To determine the association between tidal volume, PEEP level and driving pressure, Ary Serpa Neto, MD, from the Department of Intensive Care in the Academic Medical Center at the University of Amsterdam in Amsterdam, Netherlands, and colleagues performed a meta-analysis of 17 studies (2,250 patients) Inclusion criteria for studies were patients who underwent protective ventilation during general anesthesia for surgery with outcomes for postoperative pulmonary complications, such as pulmonary infection, lung injury and barotrauma.
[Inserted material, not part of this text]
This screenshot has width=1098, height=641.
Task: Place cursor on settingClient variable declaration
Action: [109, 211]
Neto and colleagues found that driving pressure was associated with pulmonary complications, with one unit of driving pressure carrying an odds ratio (OR) of 1.16 (95% CI, 1.13 – 1.19; P < 0.0001), according to the abstract. In a multivariate analysis, Neto and colleagues found no association between tidal volume and pulmonary complications (OR = 1.05; 95% CI, 0.98-1.13; P = 0.179), and a univariate analysis showed PEEP did not display a large enough effect to be included in the multivariate analysis. When performing a mediator analysis, driving force alone was the only factor associated with pulmonary complications (P = 0.027).
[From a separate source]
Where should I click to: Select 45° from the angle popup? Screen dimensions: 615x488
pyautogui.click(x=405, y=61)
Of two studies analyzing tidal pressure ventilation, high and low PEEP, Neto and colleagues found an increase in PEEP level resulting in an increase in driving pressure was associated with an increase in pulmonary complications (OR = 3.11; 95% CI, 1.39-6.96; P = 0.006), according to the abstract.
“To confirm these findings, a randomised controlled trial comparing ventilation based on driving pressure versus usual care is necessary,” Neto and colleagues wrote. – by Jeff Craven
Disclosure: The researchers report no relevant financial disclosures.